Data Visualization Principles

Abstract¶

This notebook explores the advanced principles of data visualization in Python, focusing on best practices for creating clear, accurate, and effective visualizations. It covers the taxonomy of chart types, guidelines for selecting appropriate visualizations, and common pitfalls to avoid, such as misleading aesthetics, bad data representation, and perceptual errors. Practical examples and theoretical insights are provided to help users design visualizations that maximize clarity, precision, and impact while staying true to the data.

Keywords:datastatisticsdata analysispython¶

In this chapter¶

We’ve already covered the basics of creating data visualizations with pyplot and seaborn.

In this chapter, we’ll cover some principles of data visualization.
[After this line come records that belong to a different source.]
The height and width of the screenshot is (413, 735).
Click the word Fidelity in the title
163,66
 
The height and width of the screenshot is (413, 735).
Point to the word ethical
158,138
Taxonomy of chart types: which chart to use, when?
This is just a general guide - context always matters.
Principles and what to avoid.
Additional notes.

Import relevant libraries¶

import seaborn as sns ### importing seaborn
import pandas as pd
import matplotlib.pyplot as plt ## just in case we need it

%matplotlib inline 
%config InlineBackend.figure_format = 'retina'

Data visualization is an essential skill for any data scientist. Choosing the right chart can make or break your analysis, helping your audience easily understand your insights.

Understanding Data Types

Before choosing a visualization, you need to identify the type of data you’re working with:

Categorical data: Labels or groups (e.g. gender, product category)
Numeric data: Continuous or discrete numbers (e.g. age, revenue)
Time-series data: Data indexed by time (e.g. stock prices, temperature readings).
Relational data: Data that shows relationships between variables (e.g. correlations).

Taxonomy of plot types¶

Rough guide: what plot to use, when?¶

How many variables?	What kind of variable(s)?	Plot types	`seaborn`
1	Continuous	Histogram	`seaborn.histplot`
1	Categorical	Count plot	`seaborn.countplot`
2	Cont. `x`, cont. `y`	Scatter, line	`seaborn.relplot`
2	Cat. `x`, cont. `y`	Bar, box, strip	`seaborn.catplot`

What about $>2$ variables?¶

It depends on the type of variables.

Rough guide:

2 continuous, 1 categorical: seaborn.relplot with hue
2 categorical, 1 continuous: seaborn.catplot with hue
3 continuous: seaborn.relplot with size or hue

Principles, and what to avoid¶

In this section, we’ll propose and discuss possible principles behind building better visualizations.
Many of these principles are context-dependent, and not without disagreement.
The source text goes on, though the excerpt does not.